Camus mengutip perkataan Alphonse Karr: “Biarlah pembunuhan mulia segera dilakukan, karena ia tidak bermakna apa-apa lagi”. Ya. Pembunuhan mulia. Pembunuhan yang sah menurut logika hukum dan hak seseorang untuk mengatakan sesuatu tentang keadilan telah menghilangkan arti nyawa dan arti keberadaan manusia. Kalimat ini saya nilai merupakan ungkapan kecewa dan keputusasaan ketika hukum yang mengatasnamakan keadilan telah mereduksi keberadaan manusianya sendiri.

Dalam hubungannya dengan kejahatan, bagaimana mendefinisikan peradaban kita ini? Jawabannya sederhana: sudah 30 tahun ini (pada masa sekarang mungkin tebih dari 80 tahun sejak masa Camus) kejahatan penguasa lebih banyak daripada kejahatan individual. Yang terpenting bukanlah penguasa tetapi Indivudual. Bagiamana bisa penguasa berkata pertumbuhan ekonomi negara kita sudah lebih baik, sedangkan PHK marak terjadi, kemiskinan merebak. Lebih jahatnya lagi, di masa menjelang pemilu ini banyak uang penguasa yang keluar untuk membuat promosi dan tim sukses, padahal uang mereka sangat berguna bila digunakan untuk memakmurkan orang kecil di sekitar mereka. Mungkin penguasa kita lebih suka memulai sesuatu dari yang besar, daripada memulai sesuatu dari hal kecil.

Di Jepang pejabatnya kerap melakukan bunuh diri jika terlibat korupsi, hal ini Bukan sekedar bunuh diri biasa. Tapi dalam tradisi samurai, mereka akan merasa terhormat dengan mati bunuh diri sebagai bentuk tanggungjawab moralnya bukan karena rasa malu.

“Pelajaran dari tiang gantungan yang kita terima adalah hidup manusia tidak lagi dianggap mulia ketika membunuhnya menjadi berguna”. Seorang pembunuh berantai mungkin dalam masyarakat kita pantas dihukum mati, karena dinilai tidak sesuai dengan kebiasaan yang tertanam dalam masyarakat itu sendiri. Tapi dengan membunuh sang pembunuh kita tidak sedang menegakkan keadilan tetapi kita sedang melakukan pembunuhan lainnya. Pembunuhan dengan legitimasi.

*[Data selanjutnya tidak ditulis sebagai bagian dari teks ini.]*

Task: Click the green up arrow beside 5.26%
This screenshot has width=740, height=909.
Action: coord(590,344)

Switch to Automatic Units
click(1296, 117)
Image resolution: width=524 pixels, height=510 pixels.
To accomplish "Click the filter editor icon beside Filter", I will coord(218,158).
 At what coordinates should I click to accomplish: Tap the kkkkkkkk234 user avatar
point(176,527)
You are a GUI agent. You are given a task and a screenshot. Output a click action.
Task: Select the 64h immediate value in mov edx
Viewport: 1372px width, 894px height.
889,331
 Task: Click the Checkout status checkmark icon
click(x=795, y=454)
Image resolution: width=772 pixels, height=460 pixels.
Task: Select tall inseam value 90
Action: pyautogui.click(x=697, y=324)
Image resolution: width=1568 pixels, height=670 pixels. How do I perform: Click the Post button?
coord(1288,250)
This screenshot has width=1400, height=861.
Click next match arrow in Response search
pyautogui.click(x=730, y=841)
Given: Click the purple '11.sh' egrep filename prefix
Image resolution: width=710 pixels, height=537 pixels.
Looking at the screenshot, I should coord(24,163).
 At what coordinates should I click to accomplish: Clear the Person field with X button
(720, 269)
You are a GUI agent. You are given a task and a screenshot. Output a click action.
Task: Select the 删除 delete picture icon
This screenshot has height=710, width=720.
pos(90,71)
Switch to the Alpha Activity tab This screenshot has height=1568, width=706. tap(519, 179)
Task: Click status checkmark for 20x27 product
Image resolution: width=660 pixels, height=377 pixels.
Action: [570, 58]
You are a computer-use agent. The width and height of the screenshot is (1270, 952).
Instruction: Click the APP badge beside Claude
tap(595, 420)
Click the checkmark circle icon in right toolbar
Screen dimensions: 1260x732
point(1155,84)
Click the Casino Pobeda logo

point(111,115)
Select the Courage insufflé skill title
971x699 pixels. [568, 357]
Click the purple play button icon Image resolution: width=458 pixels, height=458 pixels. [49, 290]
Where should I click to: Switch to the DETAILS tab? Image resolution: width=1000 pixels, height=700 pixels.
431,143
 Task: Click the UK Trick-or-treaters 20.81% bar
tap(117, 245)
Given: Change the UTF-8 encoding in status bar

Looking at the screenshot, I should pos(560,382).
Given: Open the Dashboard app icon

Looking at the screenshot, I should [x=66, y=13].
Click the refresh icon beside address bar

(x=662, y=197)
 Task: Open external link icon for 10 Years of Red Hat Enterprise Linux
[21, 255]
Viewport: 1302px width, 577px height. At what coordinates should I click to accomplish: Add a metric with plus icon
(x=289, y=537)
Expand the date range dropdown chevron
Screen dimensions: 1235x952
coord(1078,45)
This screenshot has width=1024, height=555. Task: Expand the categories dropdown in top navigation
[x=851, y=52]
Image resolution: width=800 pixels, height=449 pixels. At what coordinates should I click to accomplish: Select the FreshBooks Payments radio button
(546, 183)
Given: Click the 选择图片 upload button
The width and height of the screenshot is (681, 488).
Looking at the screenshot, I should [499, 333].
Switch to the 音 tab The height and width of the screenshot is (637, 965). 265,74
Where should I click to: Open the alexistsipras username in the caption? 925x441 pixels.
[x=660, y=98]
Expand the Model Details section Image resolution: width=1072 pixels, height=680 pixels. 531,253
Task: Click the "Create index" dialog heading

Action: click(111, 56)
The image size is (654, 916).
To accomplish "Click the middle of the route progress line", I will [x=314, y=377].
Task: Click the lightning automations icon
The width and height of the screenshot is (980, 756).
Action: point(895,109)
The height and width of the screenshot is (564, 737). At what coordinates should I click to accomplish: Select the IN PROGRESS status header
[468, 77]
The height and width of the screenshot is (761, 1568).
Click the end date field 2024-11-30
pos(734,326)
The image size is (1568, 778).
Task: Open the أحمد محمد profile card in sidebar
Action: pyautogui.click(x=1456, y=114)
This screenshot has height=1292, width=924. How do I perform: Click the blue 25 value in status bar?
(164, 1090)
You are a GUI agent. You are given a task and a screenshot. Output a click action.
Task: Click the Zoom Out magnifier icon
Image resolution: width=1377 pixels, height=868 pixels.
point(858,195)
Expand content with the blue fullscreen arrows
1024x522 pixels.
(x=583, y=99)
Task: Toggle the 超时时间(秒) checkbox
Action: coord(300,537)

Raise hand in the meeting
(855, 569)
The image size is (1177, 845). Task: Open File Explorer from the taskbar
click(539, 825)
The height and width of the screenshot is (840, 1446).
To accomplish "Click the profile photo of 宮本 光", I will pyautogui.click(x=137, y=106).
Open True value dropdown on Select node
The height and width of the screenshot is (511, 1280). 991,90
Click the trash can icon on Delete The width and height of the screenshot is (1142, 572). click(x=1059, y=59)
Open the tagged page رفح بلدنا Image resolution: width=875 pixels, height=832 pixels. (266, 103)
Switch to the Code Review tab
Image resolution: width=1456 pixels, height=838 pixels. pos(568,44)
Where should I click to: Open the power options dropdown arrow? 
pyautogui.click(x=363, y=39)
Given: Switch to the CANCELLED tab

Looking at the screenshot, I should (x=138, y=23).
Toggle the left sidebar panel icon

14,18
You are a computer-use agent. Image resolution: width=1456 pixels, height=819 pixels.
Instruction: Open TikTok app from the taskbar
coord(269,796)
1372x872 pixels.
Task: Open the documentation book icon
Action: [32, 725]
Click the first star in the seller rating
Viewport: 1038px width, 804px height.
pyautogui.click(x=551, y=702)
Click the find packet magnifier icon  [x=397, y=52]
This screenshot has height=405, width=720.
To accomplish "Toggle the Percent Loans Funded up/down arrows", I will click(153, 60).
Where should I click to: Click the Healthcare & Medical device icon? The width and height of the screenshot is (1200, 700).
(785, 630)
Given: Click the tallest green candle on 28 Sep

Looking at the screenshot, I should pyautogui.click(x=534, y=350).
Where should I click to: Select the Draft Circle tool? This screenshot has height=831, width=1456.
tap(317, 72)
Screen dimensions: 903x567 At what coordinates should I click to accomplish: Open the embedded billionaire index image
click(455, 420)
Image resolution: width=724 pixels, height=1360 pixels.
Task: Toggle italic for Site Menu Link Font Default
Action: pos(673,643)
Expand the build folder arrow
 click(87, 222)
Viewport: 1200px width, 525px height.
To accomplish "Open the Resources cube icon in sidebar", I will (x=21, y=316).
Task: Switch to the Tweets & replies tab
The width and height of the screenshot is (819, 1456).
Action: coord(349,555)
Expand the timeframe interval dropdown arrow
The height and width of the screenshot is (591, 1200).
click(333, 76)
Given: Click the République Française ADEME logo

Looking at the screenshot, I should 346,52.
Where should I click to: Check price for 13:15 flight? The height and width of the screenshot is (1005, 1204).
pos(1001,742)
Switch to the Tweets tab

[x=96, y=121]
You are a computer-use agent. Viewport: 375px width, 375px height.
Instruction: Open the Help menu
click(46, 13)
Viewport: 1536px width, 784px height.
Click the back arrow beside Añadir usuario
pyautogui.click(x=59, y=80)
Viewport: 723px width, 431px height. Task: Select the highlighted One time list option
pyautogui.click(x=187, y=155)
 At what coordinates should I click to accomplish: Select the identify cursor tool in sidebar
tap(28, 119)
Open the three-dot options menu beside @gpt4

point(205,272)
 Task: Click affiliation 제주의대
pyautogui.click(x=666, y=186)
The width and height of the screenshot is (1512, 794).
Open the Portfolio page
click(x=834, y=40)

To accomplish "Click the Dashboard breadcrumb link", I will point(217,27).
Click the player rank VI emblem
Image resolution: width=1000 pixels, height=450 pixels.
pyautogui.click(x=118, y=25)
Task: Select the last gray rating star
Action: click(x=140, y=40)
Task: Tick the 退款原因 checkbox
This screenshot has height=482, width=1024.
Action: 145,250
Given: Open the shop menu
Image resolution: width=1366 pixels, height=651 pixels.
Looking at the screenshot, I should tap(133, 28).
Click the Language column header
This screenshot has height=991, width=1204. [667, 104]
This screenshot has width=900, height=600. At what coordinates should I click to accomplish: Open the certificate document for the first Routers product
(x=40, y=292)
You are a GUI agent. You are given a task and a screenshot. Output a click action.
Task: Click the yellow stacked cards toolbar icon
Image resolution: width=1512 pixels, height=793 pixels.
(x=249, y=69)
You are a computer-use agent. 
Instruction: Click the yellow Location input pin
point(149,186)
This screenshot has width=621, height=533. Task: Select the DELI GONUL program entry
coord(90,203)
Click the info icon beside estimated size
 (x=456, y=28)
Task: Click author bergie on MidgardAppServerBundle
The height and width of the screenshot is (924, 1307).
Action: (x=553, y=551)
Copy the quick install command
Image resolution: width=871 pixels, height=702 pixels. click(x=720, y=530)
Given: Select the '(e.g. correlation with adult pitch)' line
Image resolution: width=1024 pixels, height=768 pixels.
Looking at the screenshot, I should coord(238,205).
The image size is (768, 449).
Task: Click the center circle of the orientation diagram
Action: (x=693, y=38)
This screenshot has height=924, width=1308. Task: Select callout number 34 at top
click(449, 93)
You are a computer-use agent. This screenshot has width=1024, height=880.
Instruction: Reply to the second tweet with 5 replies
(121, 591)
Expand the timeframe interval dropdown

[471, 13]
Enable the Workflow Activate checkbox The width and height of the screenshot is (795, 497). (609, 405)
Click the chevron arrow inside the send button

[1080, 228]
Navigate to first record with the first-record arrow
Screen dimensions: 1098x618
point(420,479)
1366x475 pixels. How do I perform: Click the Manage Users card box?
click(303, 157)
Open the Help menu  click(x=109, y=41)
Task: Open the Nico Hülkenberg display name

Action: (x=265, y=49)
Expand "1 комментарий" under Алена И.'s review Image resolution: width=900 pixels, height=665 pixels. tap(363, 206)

Manusia menjadi tidak berguna saat hukum telah dianggap sempurna. Sebuah wacana anti otoritarian yang cukup komprehensif di tengah kehidupan yang tergambar dalam sepenggal lirik Homicide, “Ditengah hidup yang menyerupai rutan yang kehilangan sipir, mengepal jemari hari ini sesulit membongkar jaringan pembunuh Munir”. Sadar atau tidak kita sedang merakit neraka bagi diri kita sendiri.

Dan sungguh benar bila tulisan saya ini masih jauh dari sempurna.